The place and role of Greek art in European culture are essential and any one possessing common sense must agree with Bianchi Bandinelli that Greek art was „the first and only one in the ancient world which solved by itself the problem of rendering the ancient images in perspective and foreshortening. All the other artistic civilizations came to foreshortening and perspective either through heredity or through the contact with Greek art. The conquest of three-dimensionality is another fundamental element of the Greek art”.

The fully realistic representation in Greek art was a conquest of the whole mankind, in its struggle to rationally master the cosmos and the truth. It is precisely in this that resides the essence of the Greek art’s organicity. The discovery of spatial relations, of spatiality in general and of its relations with man, as well as the ways of rendering them in plane and in ronde-bosse signified the entrenchment of the truth in plastic arts, reinforcing the adage of Protagoras that man is the measure of all things.

What follows after such a fundamental settlement is a superknowledge or a complementary knowledge.


In Place of a Conclusion

So here we are, in our turn, in the difficult position of concluding. What should we conclude when at issue is the relationship between antiquity and modernity? Its existence is evident, genuine, and any option in its complex framework can only describe it in a more nuanced and truthful manner.

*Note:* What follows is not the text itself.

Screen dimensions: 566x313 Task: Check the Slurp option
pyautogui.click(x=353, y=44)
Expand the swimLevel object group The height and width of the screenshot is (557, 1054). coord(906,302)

As has already been said and as I believe it resulted from these pages, the European modernity is an intermittent posterity of the antiquity, even if various filters (not only the Christian one) render difficult or sometimes impossible the access to its real experience, so diverse and polymorphous, in the synchronic or diachronic way. I do not intend to exceed the context of the European civilization. My total lack of appetite for the art and culture of ancient Egypt confirms my belief that the multi-millennary world to which we belong is one of life and not of eternal death.

Today it is very fashionable to discuss the prevailing importance of one of the factors of the trinomial antiquity, Judaism, Christianity. Without denying the creative valences of the last two, I wish to emphasize that the germinative and fertile layer for both was and will remain the Greek-Roman antiquity. Some of us can go more deeply into the tunnel of time, others less deeply. As far as I am concerned, I think I stopped at the Minoan world, whose beginnings and flourishing elude for the time being my inner experience, as I perceive to a greater extent the final stage, of Minoan-Mycenian transculturation.

I am also convinced of another fact: that the true modernist can only have a good knowledge of classical things, as the spiritual ontogenesis must repeat the historical philogenesis. Otherwise we depart from the fundamental concept of our civilization and of any civilization, the one of the formative paideia. A modernism that self-encodes à rebours may exist but one that edifies in the conviction that it invented everything can only be a provisional emphasis of ignorance. Or ignorance was, alongside dogma, and still is, the misfortune of this century. Let us deliberately and liberatedly turn our backs on it!